YOUR ASSIGNMENT
Below are records. Find each line in them that holds the word "agent" and copy it.

::::::::

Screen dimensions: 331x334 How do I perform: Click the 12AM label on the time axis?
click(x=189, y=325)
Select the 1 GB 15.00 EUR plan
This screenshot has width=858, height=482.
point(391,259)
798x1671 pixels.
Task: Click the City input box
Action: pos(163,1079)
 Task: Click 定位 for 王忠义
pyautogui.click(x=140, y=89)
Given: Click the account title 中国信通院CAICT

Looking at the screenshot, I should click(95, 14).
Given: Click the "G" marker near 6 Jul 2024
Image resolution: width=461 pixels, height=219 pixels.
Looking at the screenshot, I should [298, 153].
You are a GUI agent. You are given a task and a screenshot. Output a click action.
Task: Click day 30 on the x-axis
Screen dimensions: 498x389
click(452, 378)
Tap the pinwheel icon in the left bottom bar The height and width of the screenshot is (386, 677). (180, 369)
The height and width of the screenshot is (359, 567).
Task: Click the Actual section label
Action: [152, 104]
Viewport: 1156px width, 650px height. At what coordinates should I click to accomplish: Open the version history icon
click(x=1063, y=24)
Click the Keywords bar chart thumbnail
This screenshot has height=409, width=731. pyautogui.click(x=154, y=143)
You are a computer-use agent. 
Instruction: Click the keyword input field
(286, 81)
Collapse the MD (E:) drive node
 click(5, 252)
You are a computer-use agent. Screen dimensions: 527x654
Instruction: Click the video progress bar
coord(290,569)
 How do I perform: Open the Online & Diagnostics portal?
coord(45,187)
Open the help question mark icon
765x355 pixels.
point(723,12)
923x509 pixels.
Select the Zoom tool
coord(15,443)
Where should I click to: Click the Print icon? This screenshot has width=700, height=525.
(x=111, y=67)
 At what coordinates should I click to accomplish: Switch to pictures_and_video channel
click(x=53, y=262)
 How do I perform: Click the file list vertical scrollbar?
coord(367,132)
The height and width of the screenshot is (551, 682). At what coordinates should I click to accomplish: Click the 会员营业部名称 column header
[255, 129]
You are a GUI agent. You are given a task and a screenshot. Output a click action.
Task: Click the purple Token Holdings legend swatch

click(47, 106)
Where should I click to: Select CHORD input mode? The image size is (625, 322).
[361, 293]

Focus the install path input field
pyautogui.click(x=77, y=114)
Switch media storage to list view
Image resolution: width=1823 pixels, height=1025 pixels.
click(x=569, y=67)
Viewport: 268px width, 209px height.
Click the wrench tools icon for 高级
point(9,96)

::::::::

TASK RESULT
You are a GUI agent. You are given a task and a screenshot. Output a click action.
You are a computer-use agent. 
You are a computer-use agent. Screen dimensions: 527x654
You are a GUI agent. You are given a task and a screenshot. Output a click action.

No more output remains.